Just months later in April of 1963, he issued his prophetic landmark encyclical letter Pacem in Terris (“Peace on Earth”).
Mindful of humanity’s recent close brush with nuclear war and the devastation conventional war causes, he wrote: “Hence justice, right reason, and the recognition of man’s dignity cry out insistently for a cessation to the arms race. The stock-piles of armaments which have been built up in various countries must be reduced all round and simultaneously by the parties concerned. Nuclear weapons must be banned. A general agreement must be reached on a suitable disarmament program, with an effective system of mutual control.”
Tragically, Blessed Pope John’s appeal to justice, right reason, and consideration for human dignity and life is largely ignored when it comes to ending the arms race, banning nuclear weapons and moving toward verifiable multilateral disarmament of all weapons.
Big money is a gigantic obstacle here. War making and war preparation is an extremely lucrative business.
According to the Stockholm International Peace Research Institute, worldwide annual military spending is approximately $1.7 trillion. The U.S. spends about 41 percent of that amount.
In Pacem in Terris, Blessed Pope John astutely observed if one country is equipped with nuclear weapons, certain other countries feel they must produce their own weapons that are “equal in destructive force.”

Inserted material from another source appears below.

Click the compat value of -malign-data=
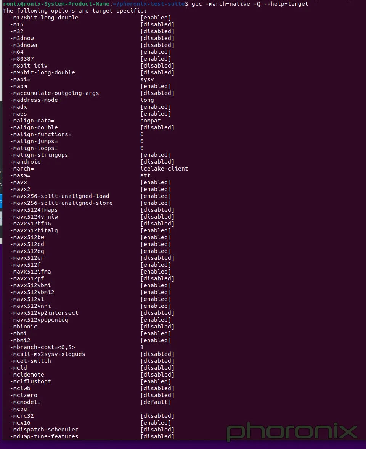Screen dimensions: 366x449 tap(150, 121)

Nations possessing nuclear weapons need to set a good and credible example by moving toward the elimination of their stockpiles as specified by the Treaty on the Non-Proliferation of Nuclear Weapons. GlobalZero.org has a list of ways you can help.

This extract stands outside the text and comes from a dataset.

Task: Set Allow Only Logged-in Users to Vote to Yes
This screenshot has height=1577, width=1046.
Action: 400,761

Without this good-faith effort on the part of the nuclear powers, more non-nuclear countries will seek, as Pope John observed, their own equally destructive nuclear weapons.
North Korea is a clear example of this dangerous cycle.
As I write, North Korea’s military posturing could lead to war — nuclear war. But tough talk and muscle-flexing from South Korea and its U.S. ally only fuels the tension.
Instead, as Pope John wrote, “When differences of this sort arise, they must be settled in a truly human way … There must be a mutual assessment of the arguments and feelings on both sides, a mature and objective investigation of the situation, and an equitable reconciliation of opposing views.”
And as good Pope John wisely counseled, solid and true peace will be born when human rights are universally respected, and when equality of arms is replaced with mutual trust alone.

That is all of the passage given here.